Un bel passo avanti rispetto al lavatoio di Colle.
Ora, nel 1996, gli scarichi che dilavano la sede stradale e che dai viadotti autostradali collocati sul tratto Vittorio Veneto Nord - Fadalto iniettano direttamente sulle fonti di approvvigionamento idrico del Comune di Vittorio Veneto e di molti altri Comuni del Consorzio Sinistra Piave acqua inquinata o potenzialmente inquinata anche a causa di possibili incidenti non sembrano interessare nessuno. Se nel giugno 1995 il Sindaco avesse vietato (o avesse potuto vietare) l'apertura dell'autostrada per questi motivi, vi sarebbe stata una sollevazione popolare contro tale decisione.

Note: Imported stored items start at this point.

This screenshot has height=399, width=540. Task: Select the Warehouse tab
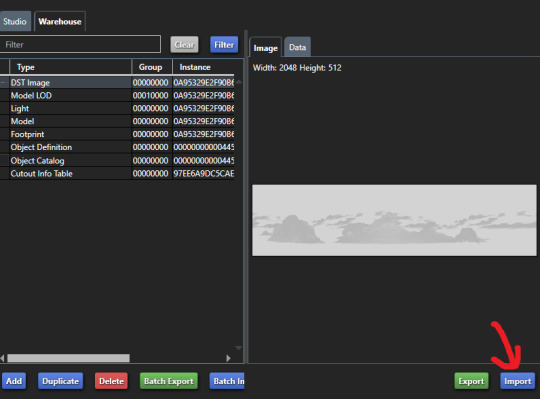coord(60,21)
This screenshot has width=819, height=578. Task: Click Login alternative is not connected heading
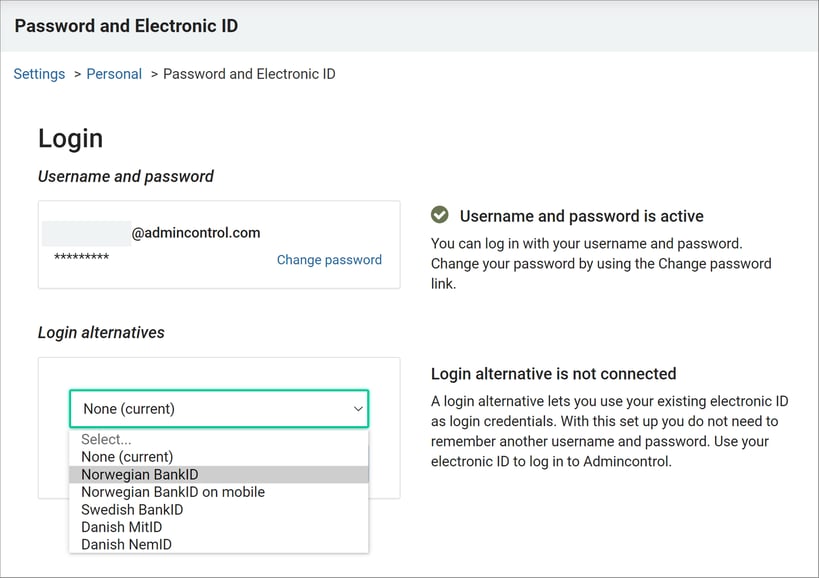(553, 374)
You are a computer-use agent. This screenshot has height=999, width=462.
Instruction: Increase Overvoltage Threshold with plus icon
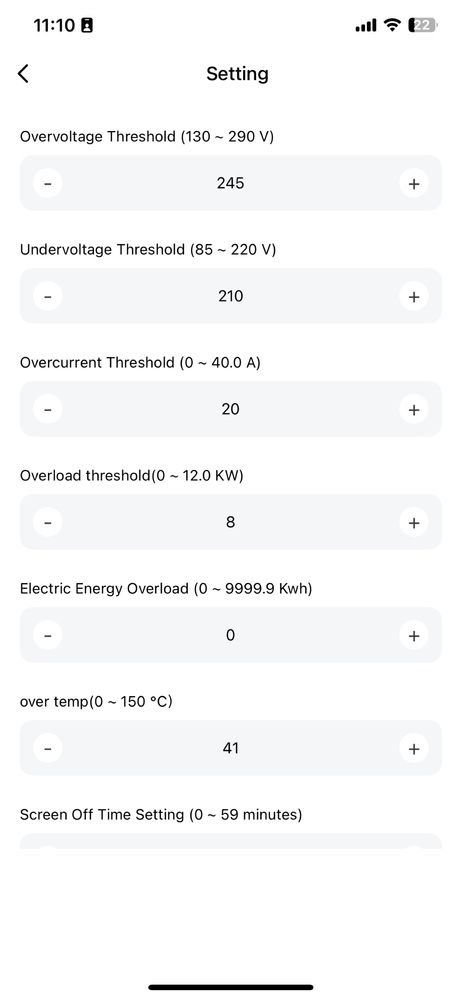(414, 183)
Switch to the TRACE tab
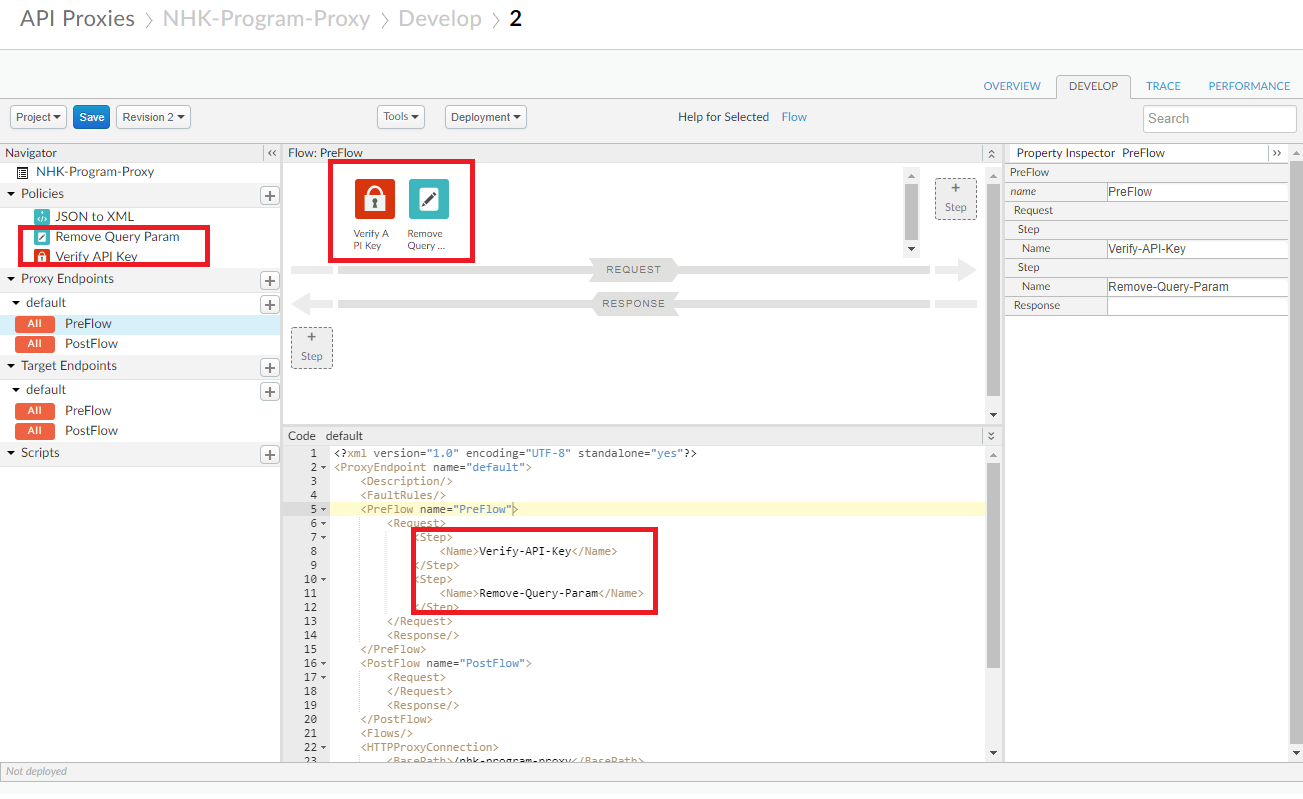This screenshot has height=799, width=1303. [x=1163, y=86]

Questa caduta di sensibilità, quasi autolesionistica, sulla questione ambientale è oltretutto curiosa. Nei paesi poveri è diffusa la sensazione che solo nei paesi ricchi ci si possa permettere di essere ambientalisti. Quest'ultimo esempio non sembra dimostrarlo affatto: o il costo pari a qualche decina di milioni della canalizzazione di queste acque su un manufatto costato oltre 30 miliardi al chilometro è eccessivo anche per noi "ricchi" (!), o forse noi tutti non abbiamo ancora acquisito una cultura ambientale profonda. Siamo solo degli eruditi in materia. E, come sosteneva il mio insegnante di lettere di terza e quarta liceo, fra un colto ed un erudito c'è la stessa differenza che passa tra un libro ed il suo indice.